Copy exactly, from the beginning of the material below, every line up to and including the one holding "Task: Click the 2023-05 x-axis date label", with the pictures left out.

- - - - - - -

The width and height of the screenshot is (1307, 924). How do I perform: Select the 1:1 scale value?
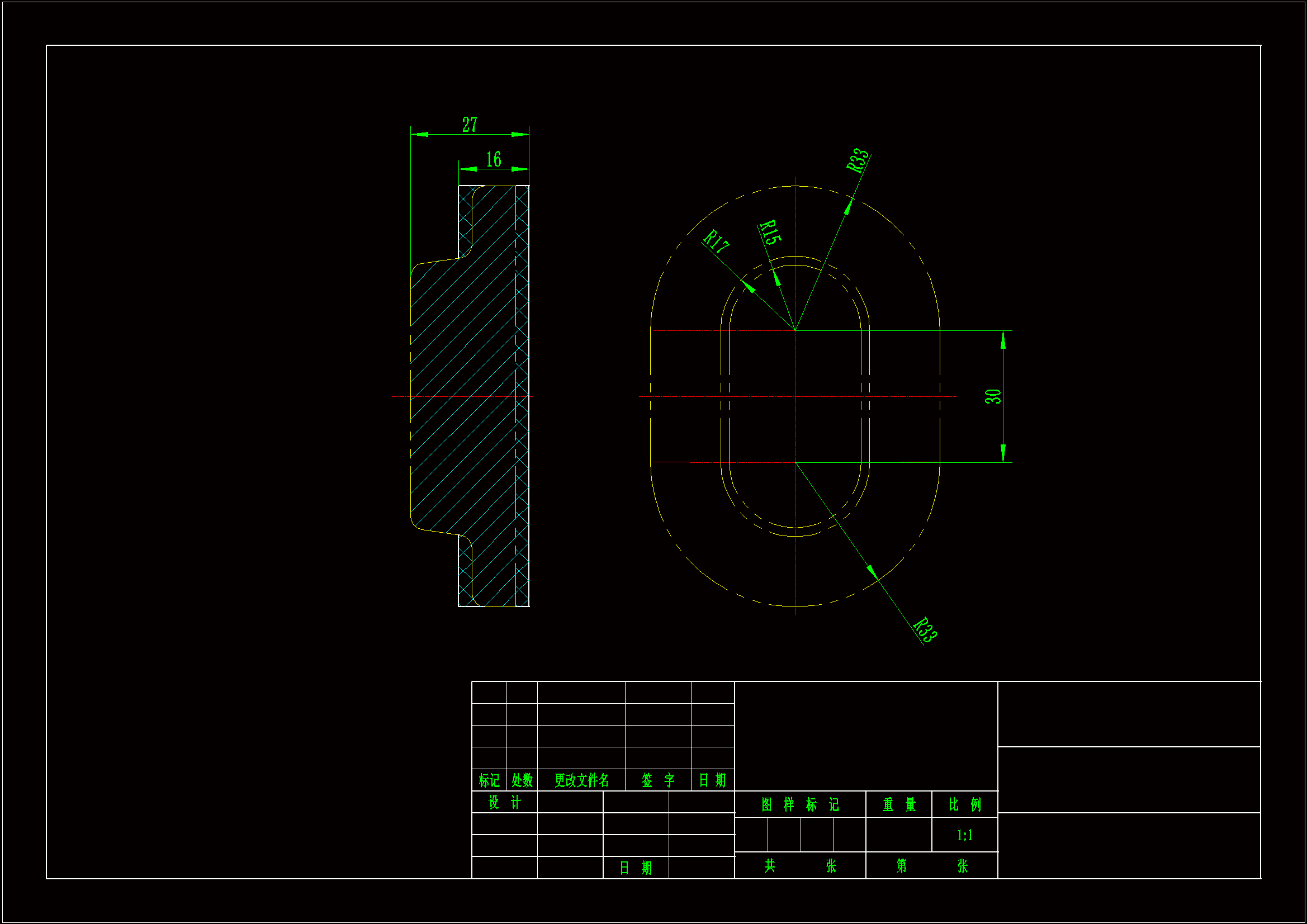click(964, 835)
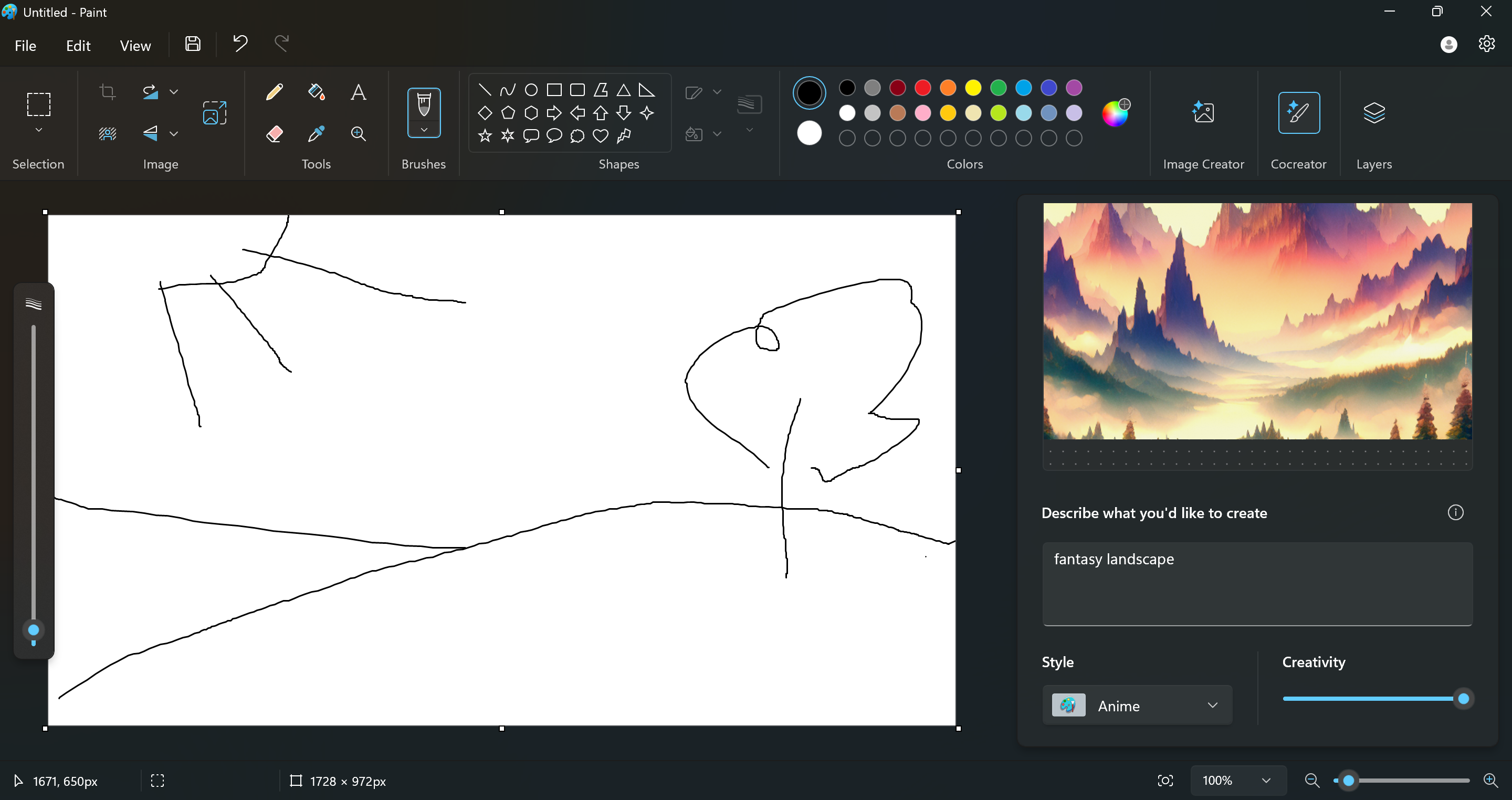Click the Magnifier tool
Screen dimensions: 1512x800
(358, 134)

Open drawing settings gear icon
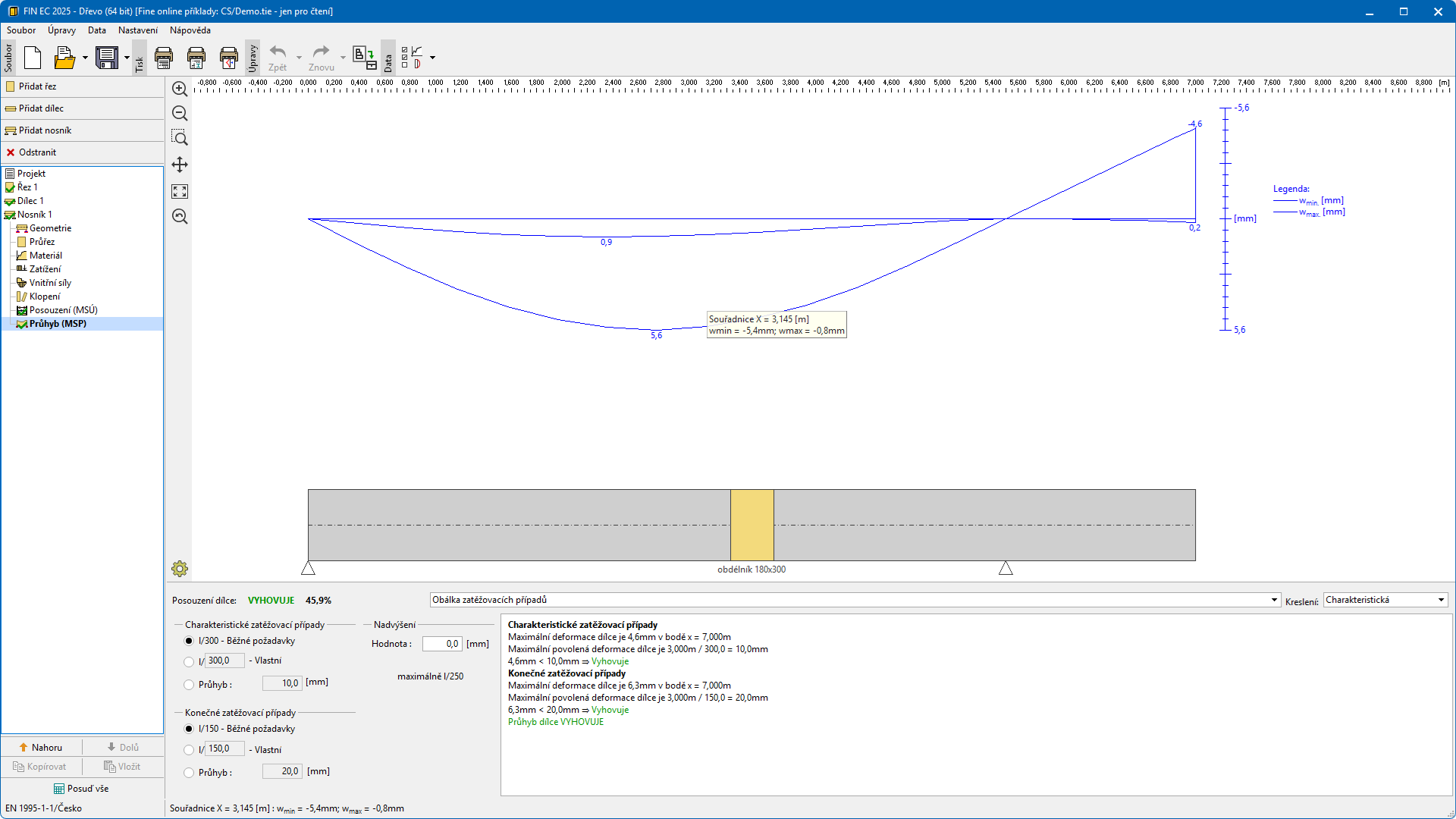180,569
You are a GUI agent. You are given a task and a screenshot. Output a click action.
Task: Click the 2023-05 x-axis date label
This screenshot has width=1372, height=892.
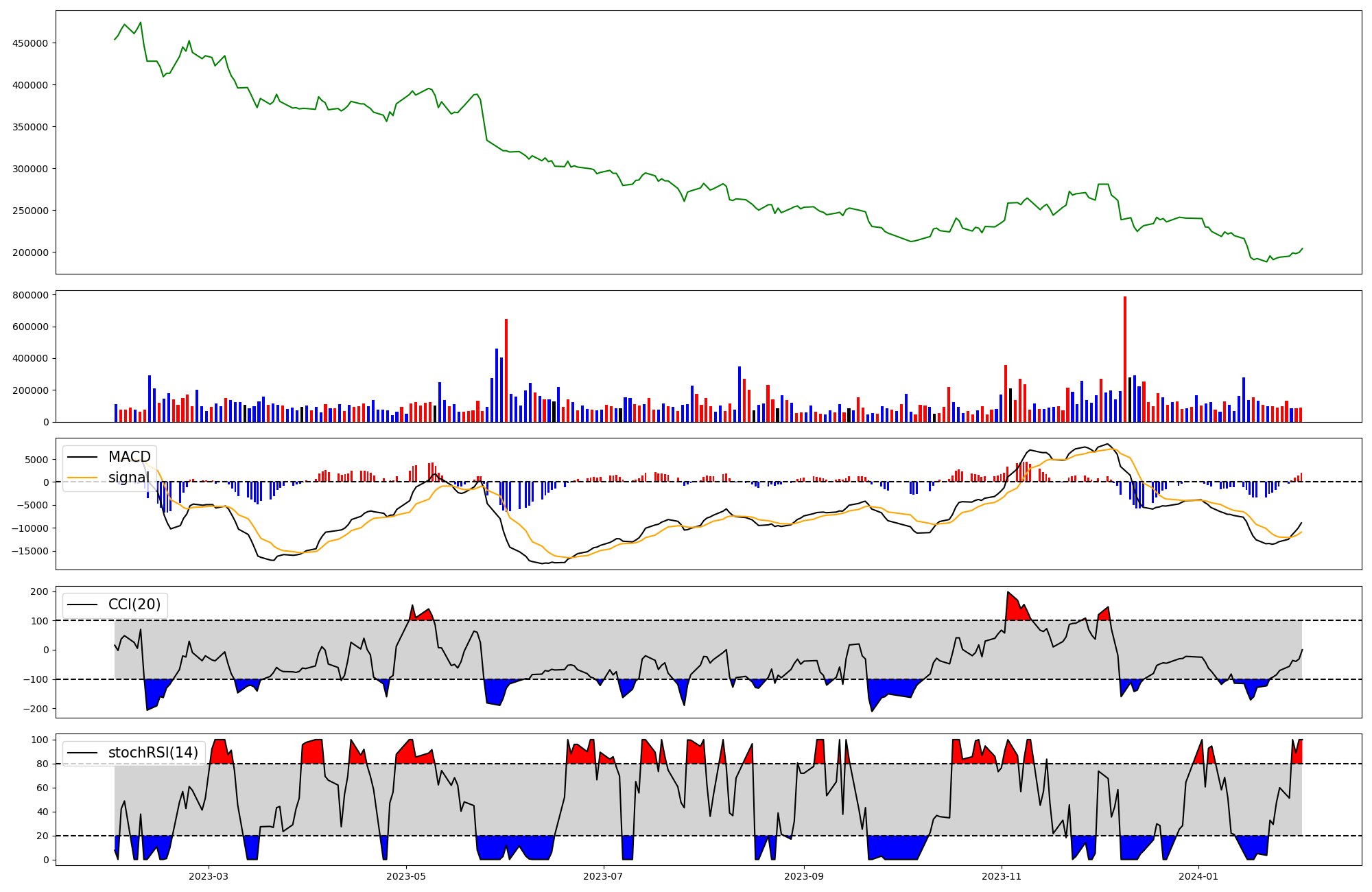(x=407, y=876)
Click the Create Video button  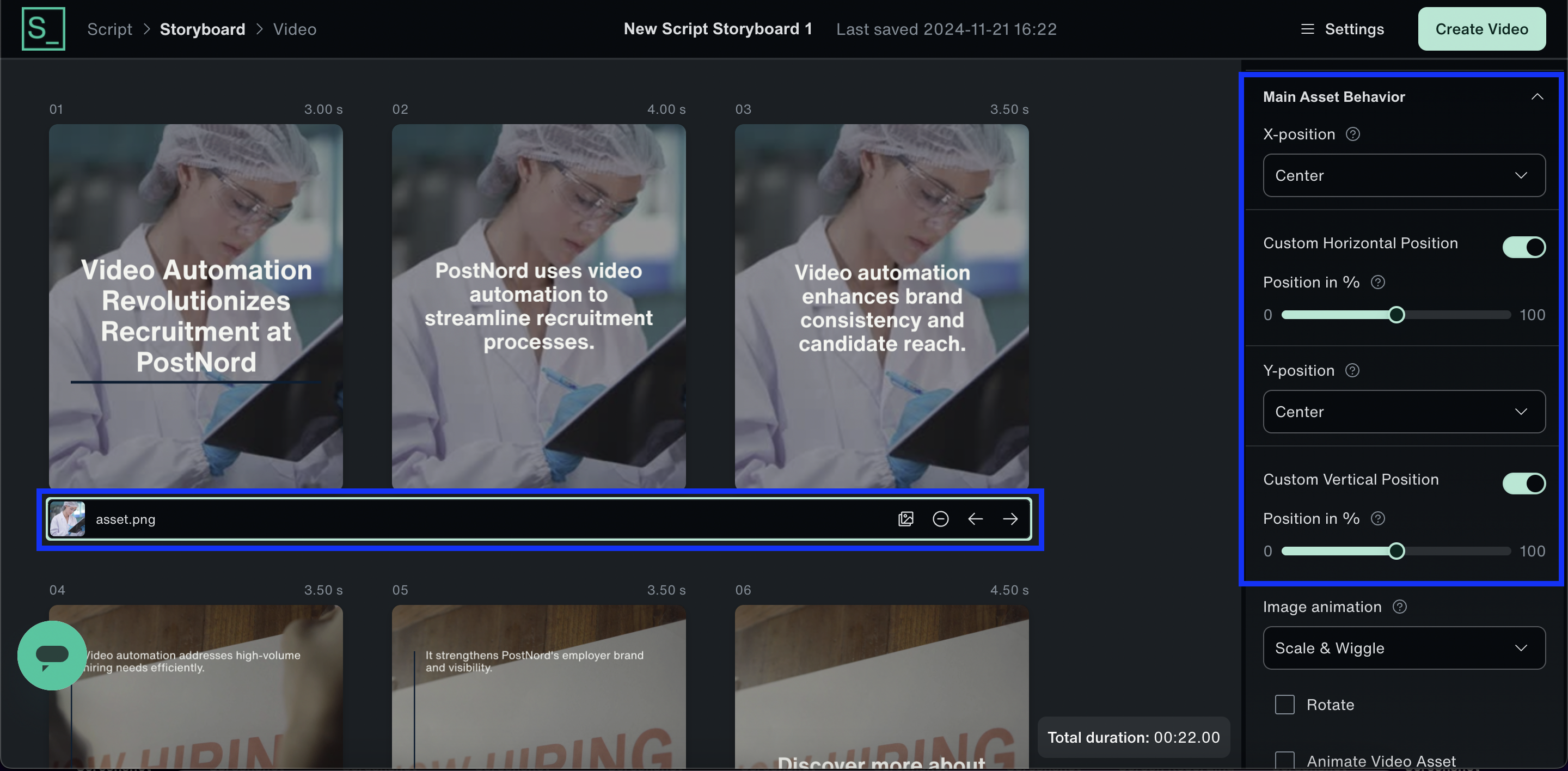(x=1481, y=29)
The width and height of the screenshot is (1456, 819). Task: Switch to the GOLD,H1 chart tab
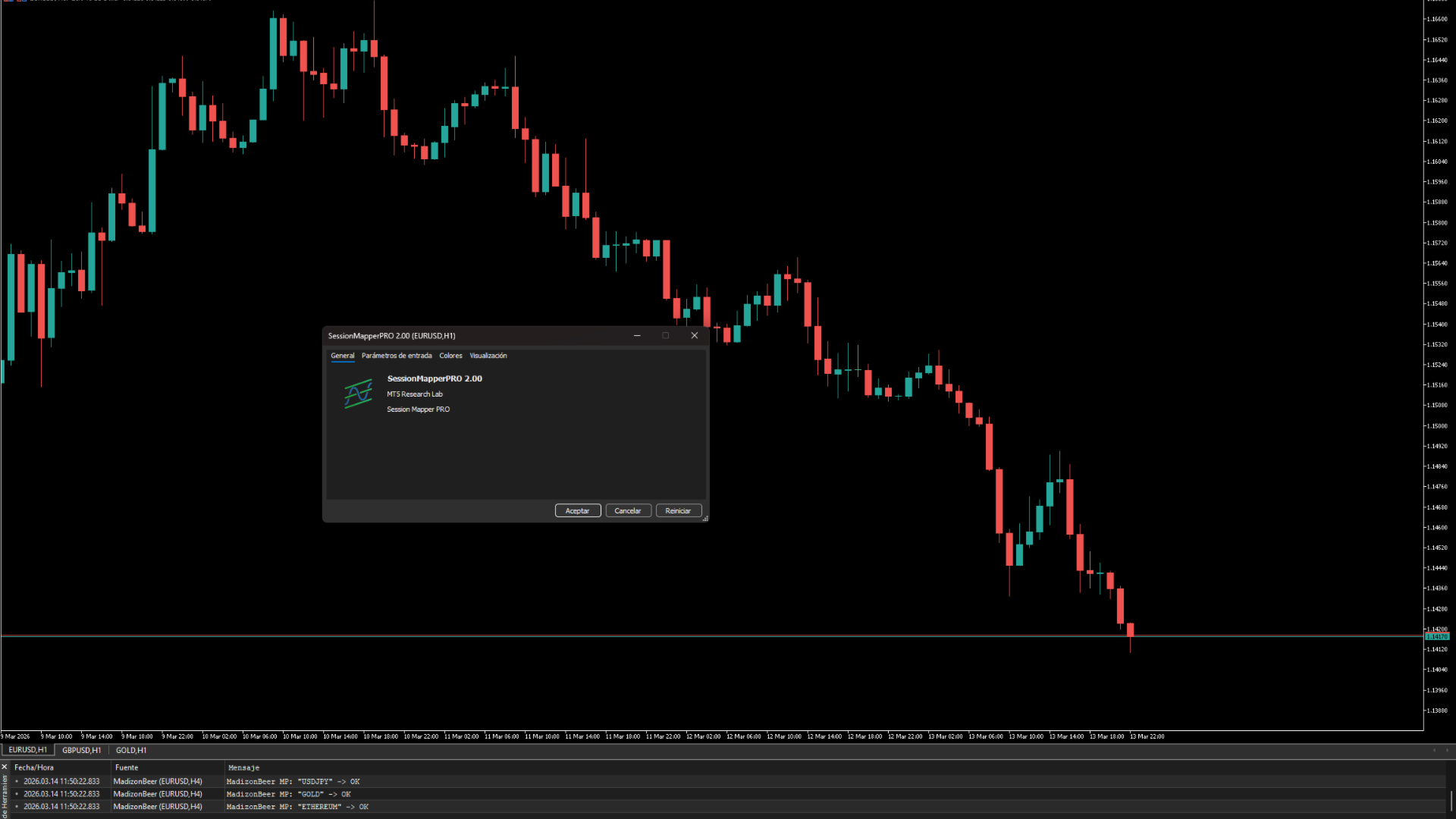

- - - - - - -

Reply |
The width and height of the screenshot is (1307, 924). How do I perform: Select the 1:1 scale value?
click(964, 835)
Click the Magnifier tool
Screen dimensions: 1512x800
(358, 134)

Open drawing settings gear icon
180,569
You are a GUI agent. You are given a task and a screenshot. Output a click action.
Task: Click the 2023-05 x-axis date label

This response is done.